### GOAL OF THE EXERCISE
Every line in the listing should be set down again verbatim.

### PROVIDED DATA
# # # # #

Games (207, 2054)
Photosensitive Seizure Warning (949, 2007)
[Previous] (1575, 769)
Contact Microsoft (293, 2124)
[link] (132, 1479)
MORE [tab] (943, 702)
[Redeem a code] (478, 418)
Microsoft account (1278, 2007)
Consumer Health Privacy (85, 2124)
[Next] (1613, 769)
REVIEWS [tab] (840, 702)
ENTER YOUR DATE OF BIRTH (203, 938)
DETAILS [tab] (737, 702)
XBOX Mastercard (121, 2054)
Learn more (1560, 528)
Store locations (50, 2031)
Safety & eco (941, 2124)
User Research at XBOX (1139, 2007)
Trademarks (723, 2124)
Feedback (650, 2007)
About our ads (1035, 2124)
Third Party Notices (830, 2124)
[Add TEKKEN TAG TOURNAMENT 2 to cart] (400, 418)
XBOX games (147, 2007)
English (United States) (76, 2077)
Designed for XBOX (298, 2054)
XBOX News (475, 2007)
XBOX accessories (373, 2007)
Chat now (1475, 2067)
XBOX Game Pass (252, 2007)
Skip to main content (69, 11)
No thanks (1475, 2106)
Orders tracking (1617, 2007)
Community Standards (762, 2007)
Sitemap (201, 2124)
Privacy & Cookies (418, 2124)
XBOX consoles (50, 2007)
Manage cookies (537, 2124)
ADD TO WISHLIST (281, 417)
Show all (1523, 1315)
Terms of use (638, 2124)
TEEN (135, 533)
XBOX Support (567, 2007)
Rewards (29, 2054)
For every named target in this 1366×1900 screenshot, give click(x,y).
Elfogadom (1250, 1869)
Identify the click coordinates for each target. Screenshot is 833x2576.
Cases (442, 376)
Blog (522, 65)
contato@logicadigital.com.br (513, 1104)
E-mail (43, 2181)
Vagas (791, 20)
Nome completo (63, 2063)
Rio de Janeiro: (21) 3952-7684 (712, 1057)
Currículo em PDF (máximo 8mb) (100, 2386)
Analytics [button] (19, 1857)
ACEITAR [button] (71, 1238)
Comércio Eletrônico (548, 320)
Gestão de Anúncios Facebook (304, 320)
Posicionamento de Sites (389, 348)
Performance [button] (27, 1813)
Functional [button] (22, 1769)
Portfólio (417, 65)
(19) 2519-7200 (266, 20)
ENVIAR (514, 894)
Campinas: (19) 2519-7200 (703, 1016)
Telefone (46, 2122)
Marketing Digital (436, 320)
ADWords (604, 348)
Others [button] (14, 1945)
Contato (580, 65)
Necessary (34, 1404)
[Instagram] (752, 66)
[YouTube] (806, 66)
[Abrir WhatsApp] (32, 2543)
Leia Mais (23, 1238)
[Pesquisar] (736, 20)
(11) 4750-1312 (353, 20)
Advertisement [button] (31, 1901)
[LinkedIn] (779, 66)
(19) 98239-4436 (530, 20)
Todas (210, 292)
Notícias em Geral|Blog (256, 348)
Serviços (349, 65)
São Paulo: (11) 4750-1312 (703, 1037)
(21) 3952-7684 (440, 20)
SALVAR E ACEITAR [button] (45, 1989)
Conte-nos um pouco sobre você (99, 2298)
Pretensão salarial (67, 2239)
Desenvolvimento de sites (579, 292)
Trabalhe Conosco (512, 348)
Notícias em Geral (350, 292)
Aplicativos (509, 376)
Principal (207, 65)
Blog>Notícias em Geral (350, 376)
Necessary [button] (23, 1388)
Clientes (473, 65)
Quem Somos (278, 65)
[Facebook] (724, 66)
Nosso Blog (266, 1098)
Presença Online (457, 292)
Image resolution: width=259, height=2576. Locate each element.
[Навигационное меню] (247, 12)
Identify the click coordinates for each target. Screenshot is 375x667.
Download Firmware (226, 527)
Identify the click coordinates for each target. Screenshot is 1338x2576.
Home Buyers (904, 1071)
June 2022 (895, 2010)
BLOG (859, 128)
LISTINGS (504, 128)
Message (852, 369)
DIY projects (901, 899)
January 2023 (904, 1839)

# # # # #

### ANSWER TO THIS EXERCISE
Games (207, 2054)
Photosensitive Seizure Warning (949, 2007)
[Previous] (1575, 769)
Contact Microsoft (293, 2124)
[link] (132, 1479)
MORE [tab] (943, 702)
[Redeem a code] (478, 418)
Microsoft account (1278, 2007)
Consumer Health Privacy (85, 2124)
[Next] (1613, 769)
REVIEWS [tab] (840, 702)
ENTER YOUR DATE OF BIRTH (203, 938)
DETAILS [tab] (737, 702)
XBOX Mastercard (121, 2054)
Learn more (1560, 528)
Store locations (50, 2031)
Safety & eco (941, 2124)
User Research at XBOX (1139, 2007)
Trademarks (723, 2124)
Feedback (650, 2007)
About our ads (1035, 2124)
Third Party Notices (830, 2124)
[Add TEKKEN TAG TOURNAMENT 2 to cart] (400, 418)
XBOX games (147, 2007)
English (United States) (76, 2077)
Designed for XBOX (298, 2054)
XBOX News (475, 2007)
XBOX accessories (373, 2007)
Chat now (1475, 2067)
XBOX Game Pass (252, 2007)
Skip to main content (69, 11)
No thanks (1475, 2106)
Orders tracking (1617, 2007)
Community Standards (762, 2007)
Sitemap (201, 2124)
Privacy & Cookies (418, 2124)
XBOX consoles (50, 2007)
Manage cookies (537, 2124)
ADD TO WISHLIST (281, 417)
Show all (1523, 1315)
Terms of use (638, 2124)
TEEN (135, 533)
XBOX Support (567, 2007)
Rewards (29, 2054)
For every named target in this 1366×1900 screenshot, give click(x,y).
Elfogadom (1250, 1869)
Identify the click coordinates for each target. Screenshot is 833x2576.
Cases (442, 376)
Blog (522, 65)
contato@logicadigital.com.br (513, 1104)
E-mail (43, 2181)
Vagas (791, 20)
Nome completo (63, 2063)
Rio de Janeiro: (21) 3952-7684 (712, 1057)
Currículo em PDF (máximo 8mb) (100, 2386)
Analytics [button] (19, 1857)
ACEITAR [button] (71, 1238)
Comércio Eletrônico (548, 320)
Gestão de Anúncios Facebook (304, 320)
Posicionamento de Sites (389, 348)
Performance [button] (27, 1813)
Functional [button] (22, 1769)
Portfólio (417, 65)
(19) 2519-7200 (266, 20)
ENVIAR (514, 894)
Campinas: (19) 2519-7200 (703, 1016)
Telefone (46, 2122)
Marketing Digital (436, 320)
ADWords (604, 348)
Others [button] (14, 1945)
Contato (580, 65)
Necessary (34, 1404)
[Instagram] (752, 66)
[YouTube] (806, 66)
[Abrir WhatsApp] (32, 2543)
Leia Mais (23, 1238)
[Pesquisar] (736, 20)
(11) 4750-1312 (353, 20)
Advertisement [button] (31, 1901)
[LinkedIn] (779, 66)
(19) 98239-4436 (530, 20)
Todas (210, 292)
Notícias em Geral|Blog (256, 348)
Serviços (349, 65)
São Paulo: (11) 4750-1312 (703, 1037)
(21) 3952-7684 (440, 20)
SALVAR E ACEITAR [button] (45, 1989)
Conte-nos um pouco sobre você (99, 2298)
Pretensão salarial (67, 2239)
Desenvolvimento de sites (579, 292)
Trabalhe Conosco (512, 348)
Notícias em Geral (350, 292)
Aplicativos (509, 376)
Principal (207, 65)
Blog>Notícias em Geral (350, 376)
Necessary [button] (23, 1388)
Clientes (473, 65)
Quem Somos (278, 65)
[Facebook] (724, 66)
Nosso Blog (266, 1098)
Presença Online (457, 292)
Image resolution: width=259, height=2576. Locate each element.
[Навигационное меню] (247, 12)
Identify the click coordinates for each target. Screenshot is 375x667.
Download Firmware (226, 527)
Identify the click coordinates for each target. Screenshot is 1338x2576.
Home Buyers (904, 1071)
June 2022 (895, 2010)
BLOG (859, 128)
LISTINGS (504, 128)
Message (852, 369)
DIY projects (901, 899)
January 2023 (904, 1839)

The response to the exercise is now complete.